あいの風とやま鉄道では、氷見線・城端線が経営移管された場合、現在保有する路線とは別に収支を把握するとしており、現路線の沿線自治体が出資している経営基金なども新路線には適用しない方針です。このため、氷見線、城端線の沿線自治体に対し新たな経営基金の新設が必要になると思われます。
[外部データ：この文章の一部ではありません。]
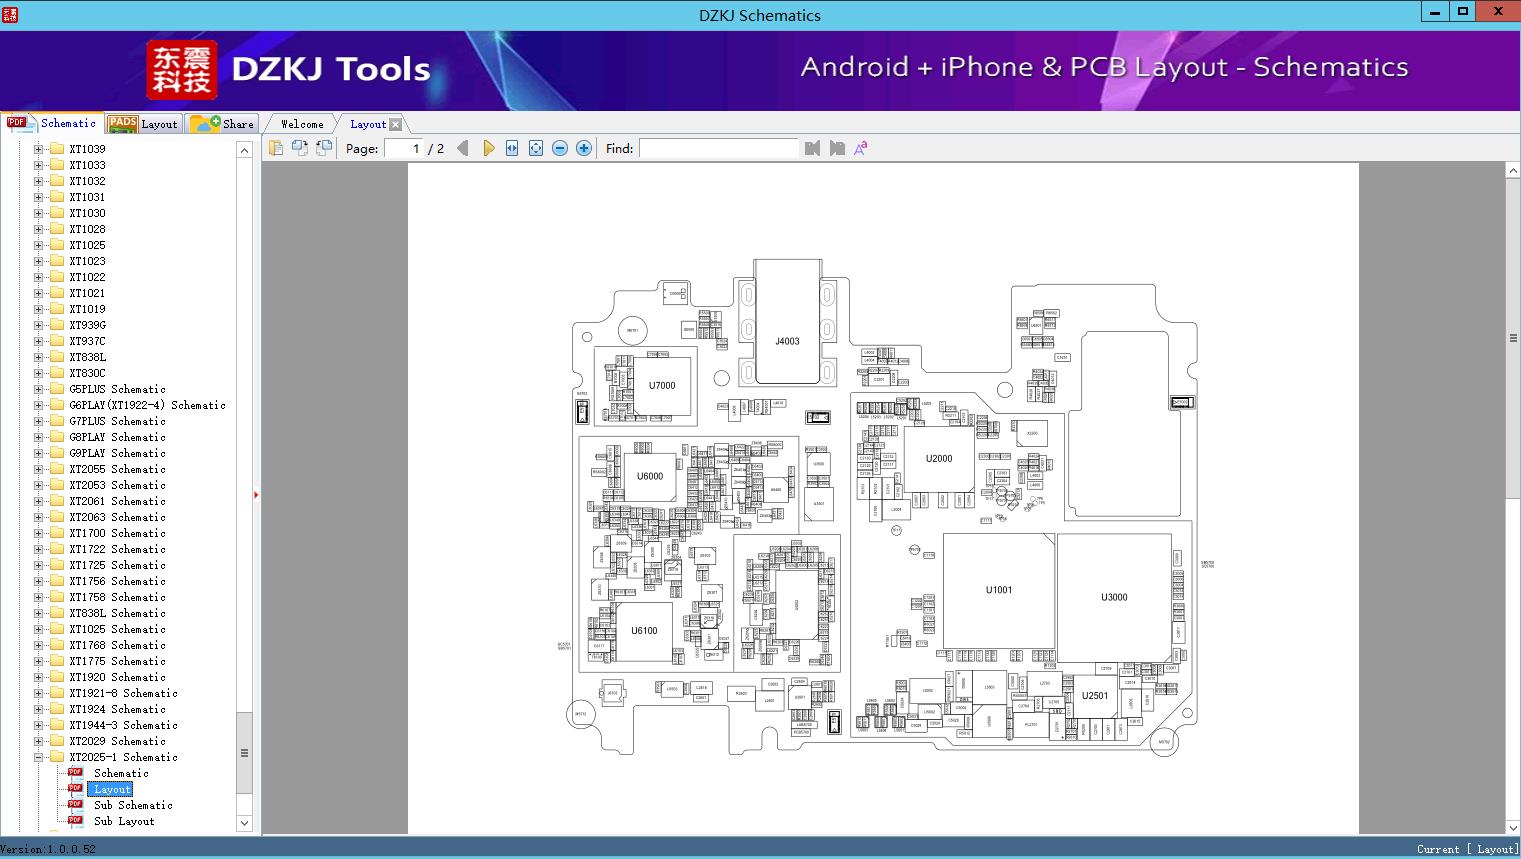Click the fit width icon

[512, 148]
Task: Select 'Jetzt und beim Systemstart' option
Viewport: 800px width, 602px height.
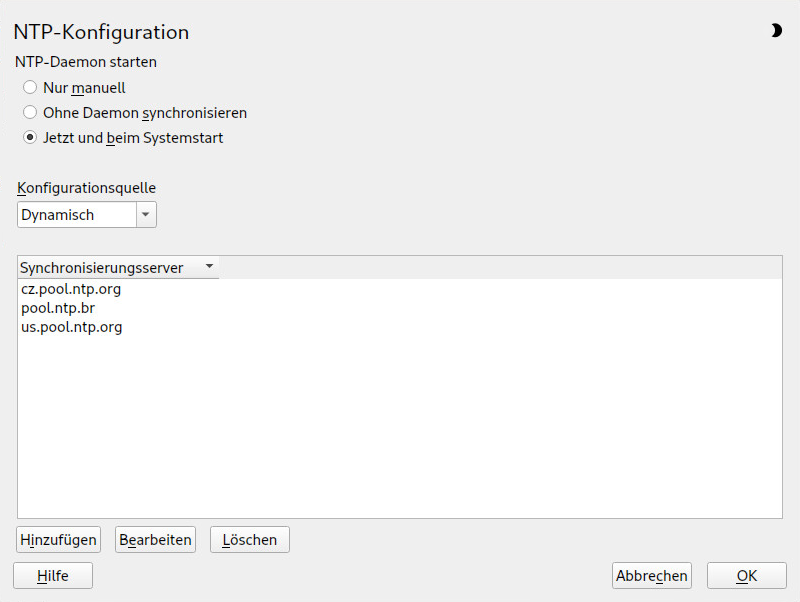Action: point(30,138)
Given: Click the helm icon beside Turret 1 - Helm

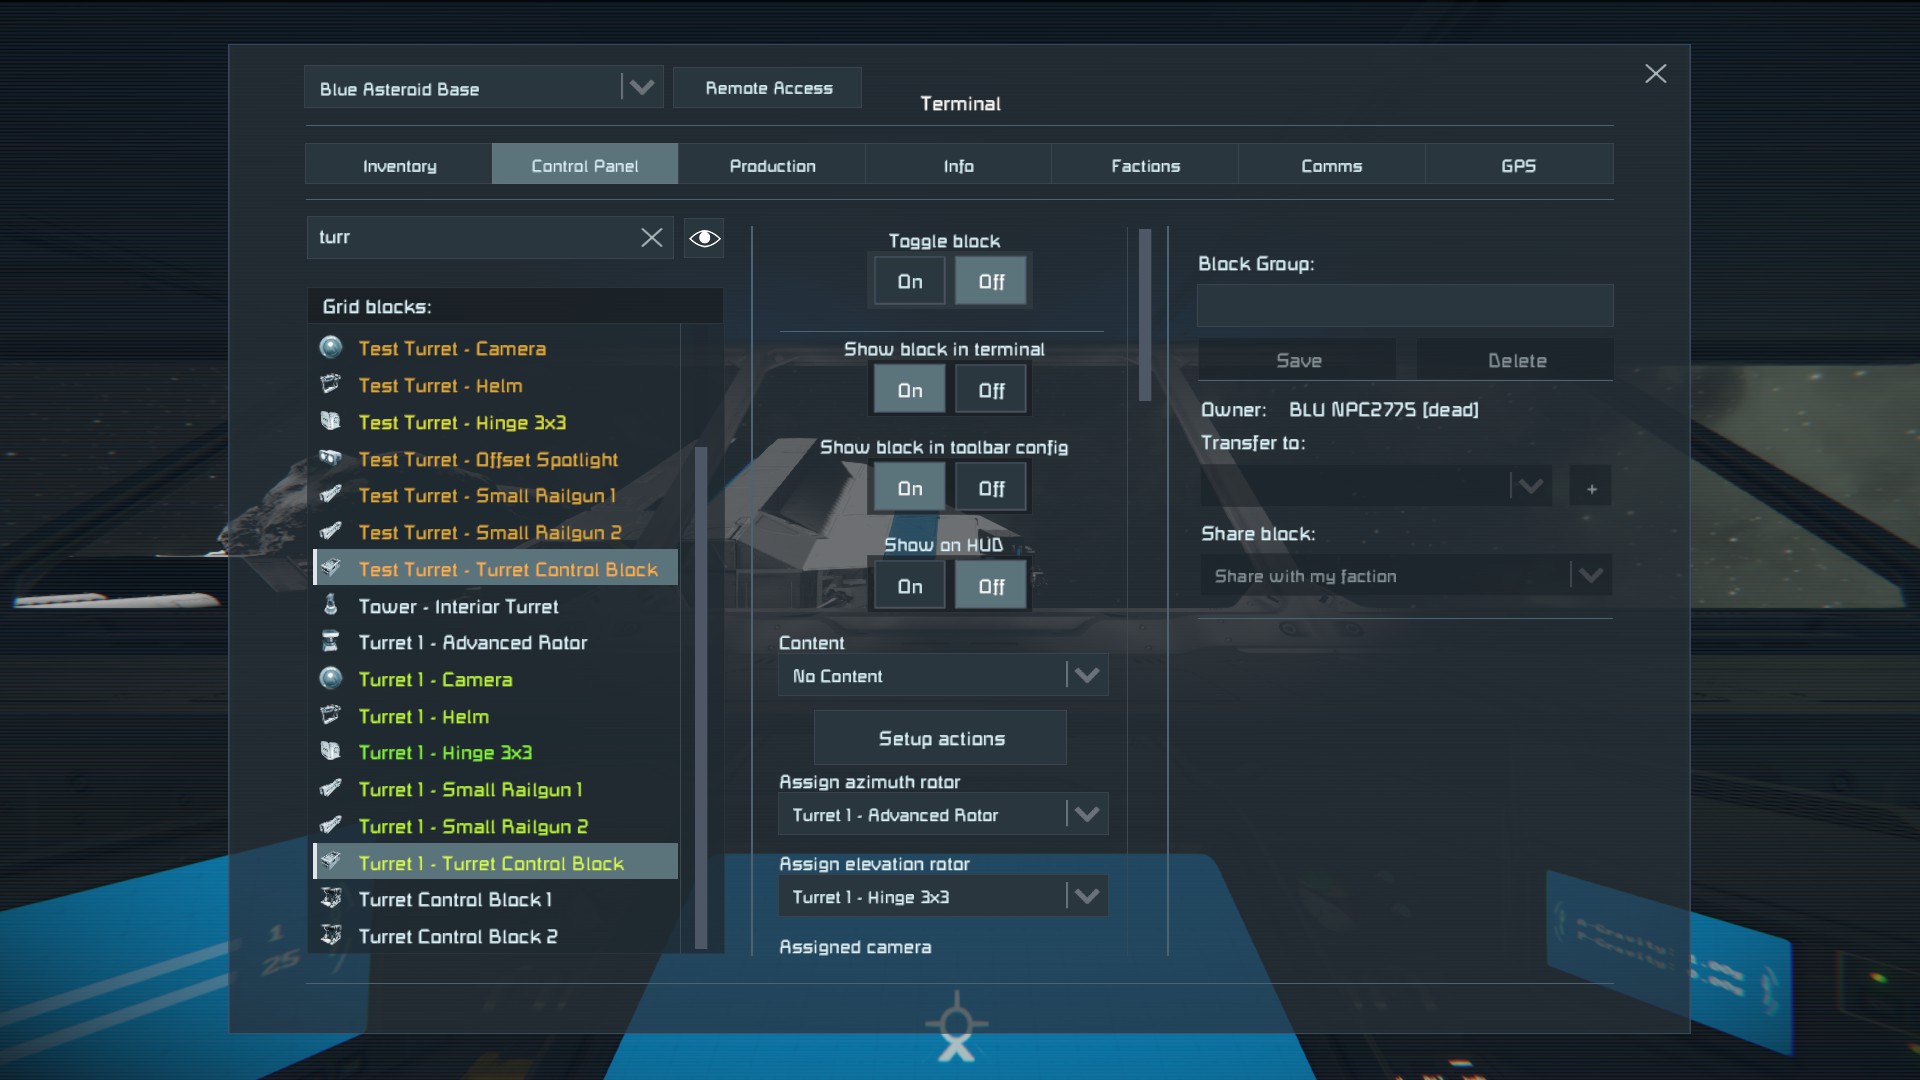Looking at the screenshot, I should (x=331, y=715).
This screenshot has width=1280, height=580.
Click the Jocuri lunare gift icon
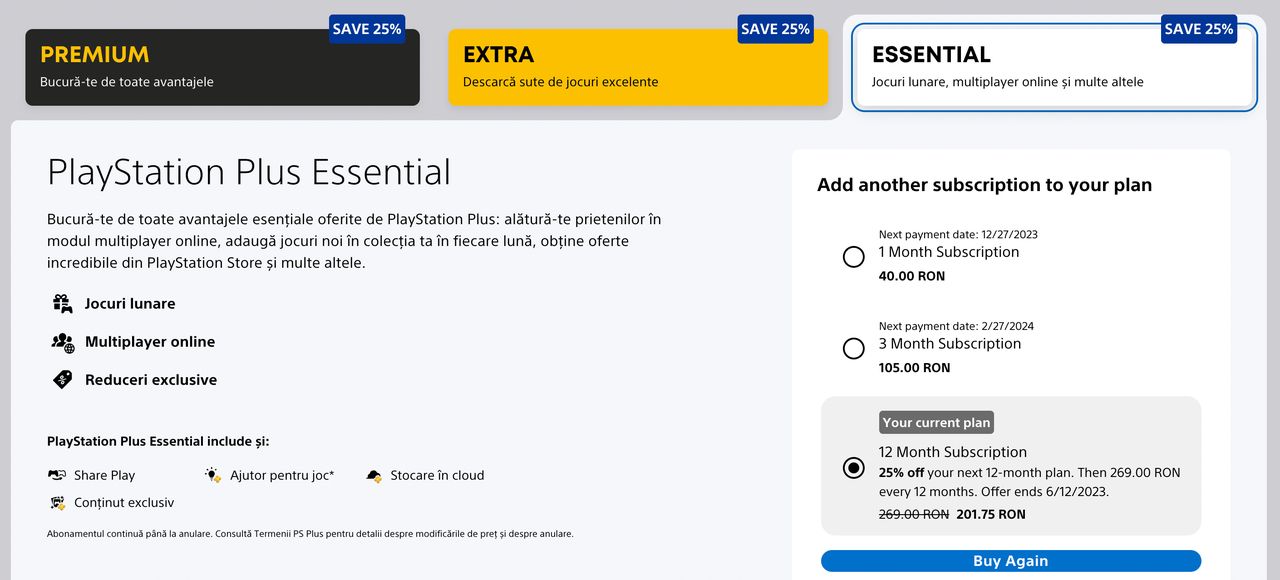63,303

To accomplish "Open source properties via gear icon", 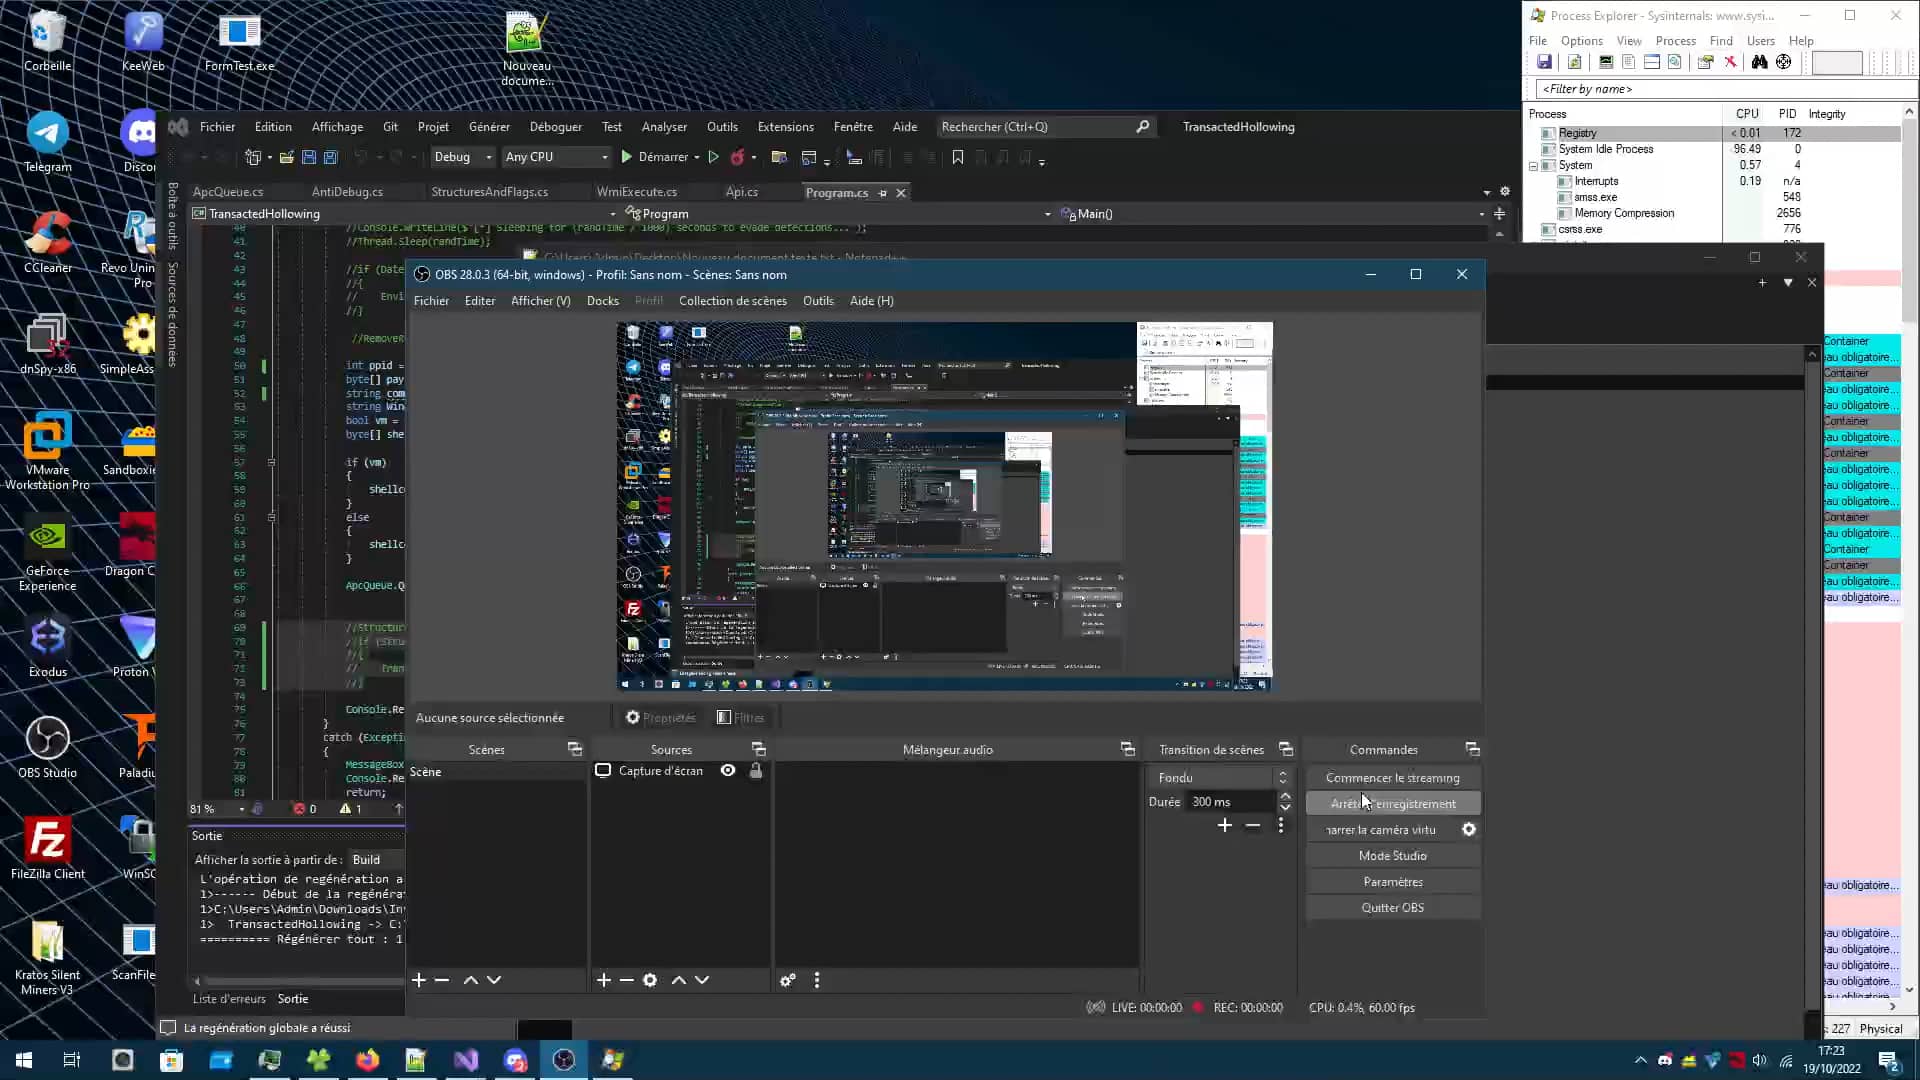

あいの風とやま鉄道は、現在のところ旅客用としては電車しか保有していない 検討会では合計26両の製造費として131億円の経費(直通運転を実施する場合はさらに30億円)が見込まれており、経営移管となれば新型車両が投入されるのだろうが、朱色のキハ40もぜひ残してほしいものだ 存続が決まったことは嬉しいが、SNS上では青春18きっぷの扱いがどうなるのか話題となっているようだ Wikipedia(あいの風とやま鉄道)より @MaedaAkihiko

また、状況によっては氷見線・城端線と現路線の乗り入れも当然視野に入ると思われますが、あいの風とやま鉄道によれば、直通運転は高度な技術が必要なため、その技術支援をJR西日本に求めています。

これらの条件に対し、JR西日本は人員や資金面で一定の負担をする姿勢を見せたたほか、沿線自治体も次回の検討会までに内容について検討するとしています。